Das braune Paar ist, bei meinem ersten Griff, eine Zufallsbeute aus dem schubgeladenen Panoptikum meiner Fußkleider, einem wilden Haufen brauner, schwarzer, grüner und – hier muss mich ein modischer Teufel geritten haben – orangener Socken, die bis vor einer Minute einen friedlichen Samstagmorgen in der oberen Schublade meiner Schlafzimmerkommode verbracht haben. Sie reihen sich in der linken Hälfte zu knödeligen Formen irgendwie ineinander gewurstet auf, gefolgt von einer eindrucksvollen Rotte ehemals weißer – jetzt grauer – Sportsocken. Ich zähle acht Paar.
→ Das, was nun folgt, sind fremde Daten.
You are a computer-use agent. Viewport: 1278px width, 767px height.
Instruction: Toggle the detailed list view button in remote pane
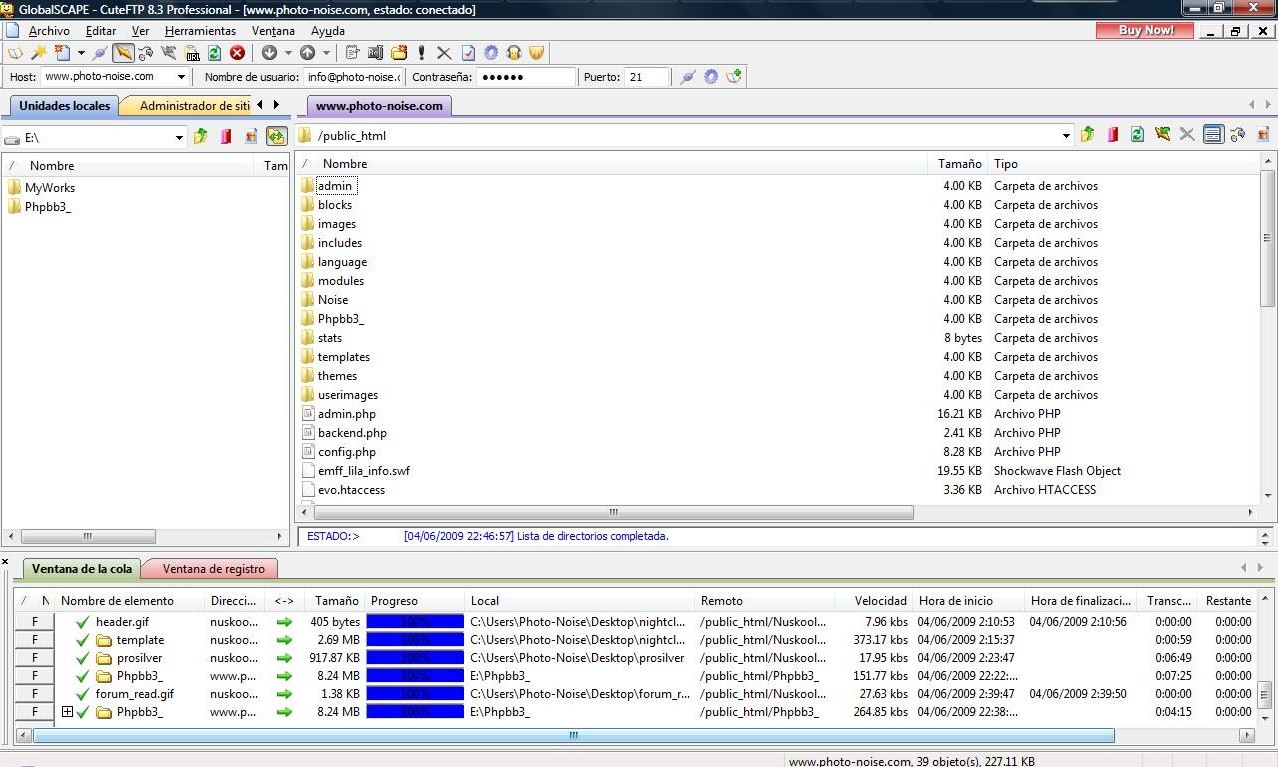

Daneben liegen zwei Varianten mehrfarbiger, mehrschichtiger Socken zum Wandern in Braun und Grau, wahrscheinlich, so erkläre ich mir die farblichen Unterschiede, eins für das Flachland und eins fürs Gebirge. Dann drei Paar Socken für die Jagd, dunkelgrün und erschreckend groß, die wie erschlaffte Gummistiefel aussehen, eskortiert von zwei merkwürdigen kleinen Nylondingern, die sich wahrscheinlich aus dem Kleidungsfundus meiner beiden Töchter hierhin verirrt haben. Und während ich noch staune über den Irrsinn dieses eigentlich alltäglichen Anblicks, drängt sich schon vehement der rechte Teil der Schublade ins Blickfeld, in dem die Unterhosen ein großzügiges Terrain besetzen; ich will sie jedoch erst angehen, wenn ich mit den Socken durch bin.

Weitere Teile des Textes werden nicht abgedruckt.